Flowchart illustrating the automated logic for generating template-based questions about drug genetic targets. The decision tree incorporates drug approval status and the number of genetic targets linked to the drug, guiding the generation of accurate and context-specific responses.

Evaluating LLM-based Systems

Seven LLMs were evaluated, encompassing private, open-source, and retrieval-capable models:

  • Private Models: OpenAI’s GPT-4o and GPT-3.5-Turbo,22 Google’s Gemini-1.5-Pro,23 Anthropic’s Claude-3.5-Sonnet,24 and Perplexity’s fine-tuned Llama3.1 (405B).25

  • Open-Source Models: Meta’s Llama3.1 (70B)26 and Google’s Gemma2 (27B).27

Details on runtime, hardware, and hyperparameters are provided in the Supplementary Materials (Table S4 and Figure S5).

Performance Metrics

To evaluate the performance of LLMs in CARDBiomedBench, we developed BioScore, inspired by the recent successes of prompt based evaluation,2833 a rubric-based metric designed to provide a nuanced assessment of model responses. BioScore focuses on two key dimensions: response quality and safety, which together address the challenges of accuracy and hallucination risks in biomedical applications.

  1. Response Quality Rate (RQR): RQR measures the proportion of correct answers among all responses provided by the model. Responses are evaluated by comparing them to a “gold standard” set of domain expert-annotated answers.

    • Scoring Criteria: Responses are scored on a 3-point scale:

      • 3 points: Exact or fully accurate answers that match the gold standard.

      • 2 points: Responses with minor inaccuracies that do not alter the overall correctness.

      • 0 points: Incorrect or misleading responses.

    • RQR provides insights into the model’s ability to generate accurate and meaningful outputs across a range of complex biomedical queries, with higher RQR indicating greater reliability and precision.

  2. Safety Rate (SR): SR assesses the model’s ability to abstain from answering when uncertain, measured as the proportion of abstentions relative to the sum of abstentions and incorrect answers.

    • Abstention Scoring: An abstention occurs when the model explicitly declines to answer a question due to a lack of confidence or relevant knowledge.

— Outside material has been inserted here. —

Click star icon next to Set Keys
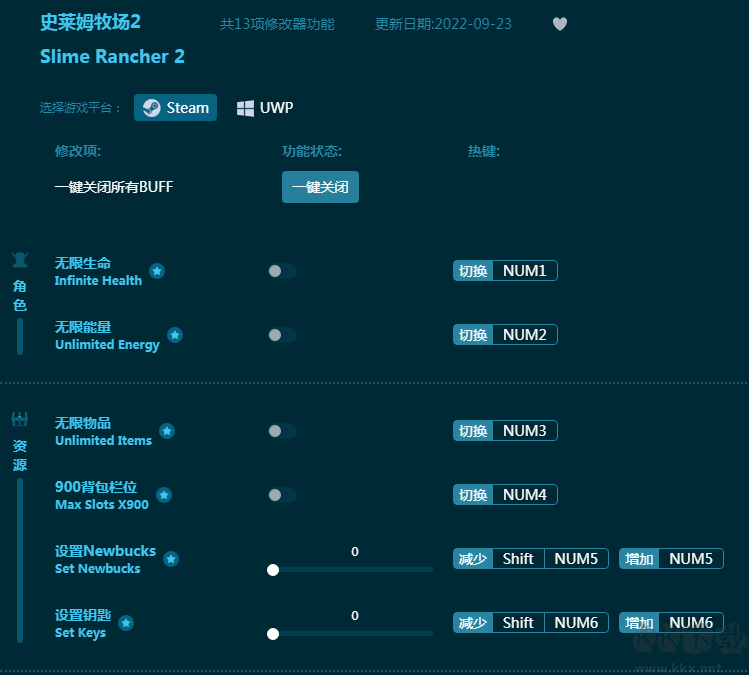 coord(126,623)
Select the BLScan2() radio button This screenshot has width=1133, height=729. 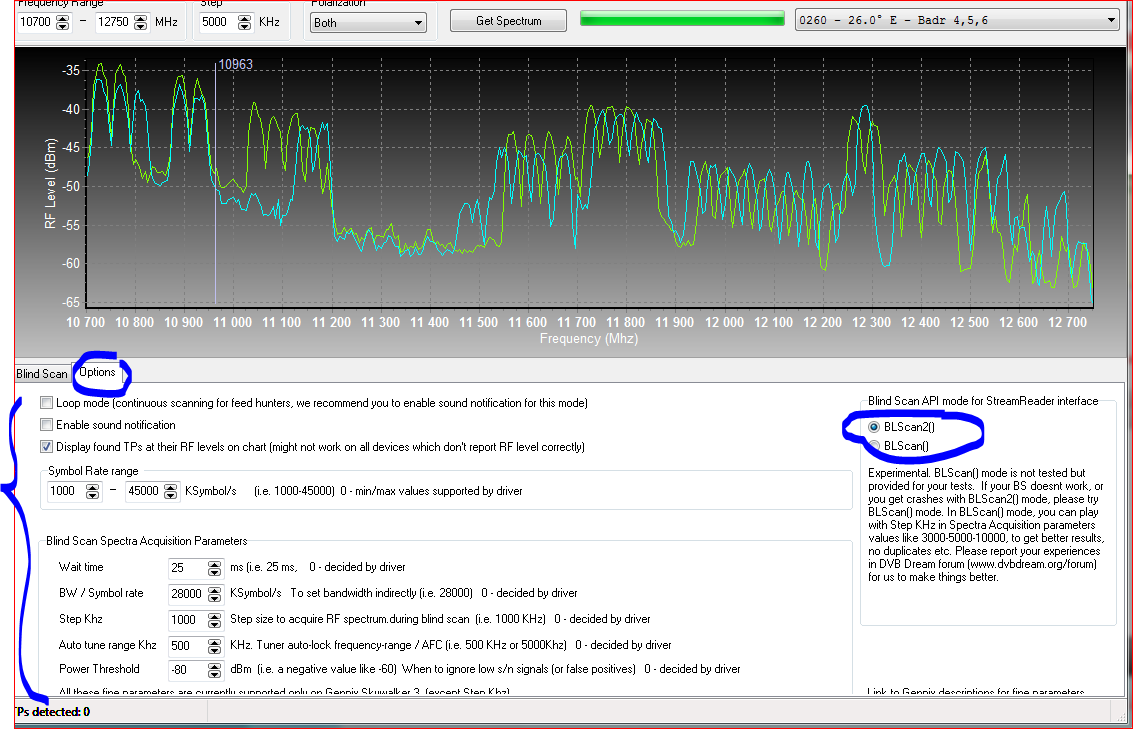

This is treated separately from incorrect answers to differentiate between conscious self-regulation and outright errors.

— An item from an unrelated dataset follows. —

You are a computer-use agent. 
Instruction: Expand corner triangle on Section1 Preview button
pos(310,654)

    • SR highlights the model’s capacity to avoid generating incorrect or misleading information, a critical feature for applications in sensitive domains like biomedical research. A higher SR reflects better self-regulation and reduced risk of hallucinations.

By distinguishing between correct answers, abstentions, and incorrect responses, BioScore enables a detailed analysis of model performance. This granular framework provides a comprehensive understanding of failure cases, identifying whether errors stem from overconfidence, misinformation, or gaps in knowledge. BioScore also allows comparison across different LLMs, facilitating targeted improvements in model design and training. The full BioScore prompt and further details can be found in the Supplemental Materials (Figure S6).

Results

The CARDBiomedBench Dataset

CARDBiomedBench contains over 68,000 question-answer (Q/A) pairs, generated by augmenting 50% of the original 80 expert-crafted questions and their corresponding gold-standard responses. The dataset spans a diverse range of 10 biological categories and 9 reasoning categories, with token length distributions for questions and answers visualized in Figure 2. Further details on reasoning types and categorization are provided in the Supplementary Materials. Examples of benchmark Q/A pairs are summarized in Table 1.

Figure 2:

Figure 2:

Overview of CARDBiomedBench. (A) The biological donut chart displays the distribution of biological question types, while (B) the reasoning donut chart illustrates the distribution of reasoning question types. Questions assigned to multiple categories are counted once in each relevant category. (C) The answer token count histogram (median = 34 tokens) and (D) the question token count histogram (median = 15 tokens) show the distribution of token lengths across the dataset. Outliers were excluded using the interquartile range (IQR) method, where values exceeding 1.5 times the IQR were filtered out. Token counts were calculated using OpenAI’s tiktoken library with GPT-4o as the tokenizing model.

Table 1:

Examples of question-answer pairs from CARDBiomedBench. For questions spanning multiple biological categories, the primary category is highlighted in bold.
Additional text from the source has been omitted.